Drunken Karl Marx, responsible for nothing, created distinctions without differences. Part of his psycho-babble was “I stroll through the destruction a creator.” Setting classes against each other, that is, creating distinctions without differences, is an established tactic of the Communists, so said FBI’s J. Edgar Hoover, a loyal, trustworthy and moral American if there ever was one.

Von Mises’ 1951 refutation of the class divisions of Marxist Socialism entitled “Socialism” at page 299 states that, “Once it has been perceived that the division of labour is the essence of society, nothing remains of the antithesis between individual and society. The contradiction between individual principle and social principle disappears.”

In other words, not only is American individualism not antagonistic to society’s government, its miracle of freedom created the strongest government in the world in the history of mankind. And, the highest per capita income in the world ever since the 1830’s, as the late British economist Angus Maddison observed.

But for too many decades now, America has been moving away from founding principles of limited government and individual freedom.

So what are the common characteristics between Communism, the Koran and the administrative bureaucracies that destroy the fundamental Constitutional freedoms of individualism?

In short, each consolidates power. Both the Communist Manifesto and the Koran advocate gangs of indoctrinated who roam society and mete out “social justice”, if you will, as they find it. Bureaucratic agencies use Investigators who roam about or are tipped off by anonymous contacts. These three types of consolidated power get rid of the role of pesky lawyers, but they also combine a number of divisions of labor that are prohibited in our history by English Common Law as expounded by Wm. Blackstone. Only the administrative process attempts to hide the consolidation of power by having law-trained administrative law judges rubber stamp the steam-roller process in kangaroo court. But substantive (authentic) due process requires more. Much more.

== == ==

● **AIM 1**
In the passage on consolidated power, who observed that America has had the world's highest per capita income since the 1830s?
● **AIM 2**
Carry the passage on consolidated power forward, starting right after its final sentence.

● **Element lookup records**
== == ==

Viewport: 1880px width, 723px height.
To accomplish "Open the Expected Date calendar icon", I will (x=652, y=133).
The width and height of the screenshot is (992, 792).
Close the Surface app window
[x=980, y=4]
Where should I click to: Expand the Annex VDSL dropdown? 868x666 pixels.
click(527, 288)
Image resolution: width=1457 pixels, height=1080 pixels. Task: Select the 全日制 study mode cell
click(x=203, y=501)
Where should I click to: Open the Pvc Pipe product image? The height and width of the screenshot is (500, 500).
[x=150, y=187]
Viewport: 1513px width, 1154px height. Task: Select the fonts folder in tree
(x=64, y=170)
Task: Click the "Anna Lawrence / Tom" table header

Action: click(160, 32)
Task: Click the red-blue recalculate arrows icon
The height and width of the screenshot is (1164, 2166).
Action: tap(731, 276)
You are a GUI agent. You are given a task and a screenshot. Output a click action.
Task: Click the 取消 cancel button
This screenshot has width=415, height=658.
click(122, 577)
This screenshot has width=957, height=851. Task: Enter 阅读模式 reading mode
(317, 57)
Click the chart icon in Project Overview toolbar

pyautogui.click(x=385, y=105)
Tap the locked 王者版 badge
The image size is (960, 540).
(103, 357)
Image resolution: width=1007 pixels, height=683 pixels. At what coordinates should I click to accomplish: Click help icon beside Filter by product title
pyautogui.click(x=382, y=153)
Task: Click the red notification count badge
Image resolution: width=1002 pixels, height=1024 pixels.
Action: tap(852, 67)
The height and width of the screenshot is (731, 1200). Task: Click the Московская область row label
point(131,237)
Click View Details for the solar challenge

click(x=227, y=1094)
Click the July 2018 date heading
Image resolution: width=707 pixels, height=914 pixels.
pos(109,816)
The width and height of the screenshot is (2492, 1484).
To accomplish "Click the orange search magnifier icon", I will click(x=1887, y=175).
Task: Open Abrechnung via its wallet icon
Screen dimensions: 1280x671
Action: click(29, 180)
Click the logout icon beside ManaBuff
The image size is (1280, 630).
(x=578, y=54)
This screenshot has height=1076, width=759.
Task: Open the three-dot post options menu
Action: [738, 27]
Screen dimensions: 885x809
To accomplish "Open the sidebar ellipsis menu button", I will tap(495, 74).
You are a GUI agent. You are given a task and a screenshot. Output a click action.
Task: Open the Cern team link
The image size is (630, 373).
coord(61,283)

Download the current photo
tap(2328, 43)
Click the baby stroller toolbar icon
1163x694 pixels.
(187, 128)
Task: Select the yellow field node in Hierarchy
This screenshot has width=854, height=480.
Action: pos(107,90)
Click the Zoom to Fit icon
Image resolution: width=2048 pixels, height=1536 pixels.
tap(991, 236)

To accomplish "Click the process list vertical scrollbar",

== == ==

● **TASK RESPONSE 1**
The late British economist Angus Maddison.

● **TASK RESPONSE 2**
Everyone can inherently understand the reasoning behind the common law’s prohibition of the Sheriff also serving as the Judge as a conflict of interest. It is obvious that the Sheriff will not accuse and arrest unless the Sheriff is convinced of guilt. And the Judge is supposed to be impartial. If not, a Jury will stand between the individual and the government. Add the requirement that the laws be published in writing and come from an elected legislative body, and you describe the requirements of the Magna Charta.

But when Communists or radical Muslims grab, accuse and execute you, they act as Sheriff, Judge, Jury and Executioner. It’s more complicated than that in the administrative state. The agency Investigator, sees the offense, sends in the information, and by letter, the agency tells the accused of the fine for the violation. So the agency acts as both the Sheriff and the Judge. The agency has another agent contact the accused to work out a deal. Many times, a deal is struck because the agency offers to settle for a lesser amount now, but more if you exercise your Constitutional rights. But everyone in the agency acts as One on behalf of the agency.

The agency accuses you, sentences you, tries to work a settlement with you, then enforces the sentence. As a general rule in the legal system, the initial accuser cannot be anonymous. And the administrative rules are not created the same way a law is.

And as a general proposition in court litigation, there are ethical rules regarding attorney communications with the opposite party that do not apply in agency settlement “talks”. But with agency actions, you get no jury trial right, even on appeal to the Judicial branch. In fact, changing the process from an appeal to the Judicial branch to a review by the Judicial branch simply makes the Judicial branch an extension of the administrative law judge function.

Such is more than a lack of niceties. It is a consolidation of power. But the consolidation does not end there.

Prof. Hamburger in his 2014 legal treatise “Is Administrative Law Unlawful?” from which much of the foregoing is exquisitely detailed, summarizes the consolidation of power at page 323 thusly: “In other words, administrative law harks back not merely to the time before the adoption of the United States Constitution, but all the way to the early Middle Ages. It then was commonplace to imagine that government power belonged to a single person or group that would be sufficiently wise, forceful, and judicious that it could be entrusted with all government power.”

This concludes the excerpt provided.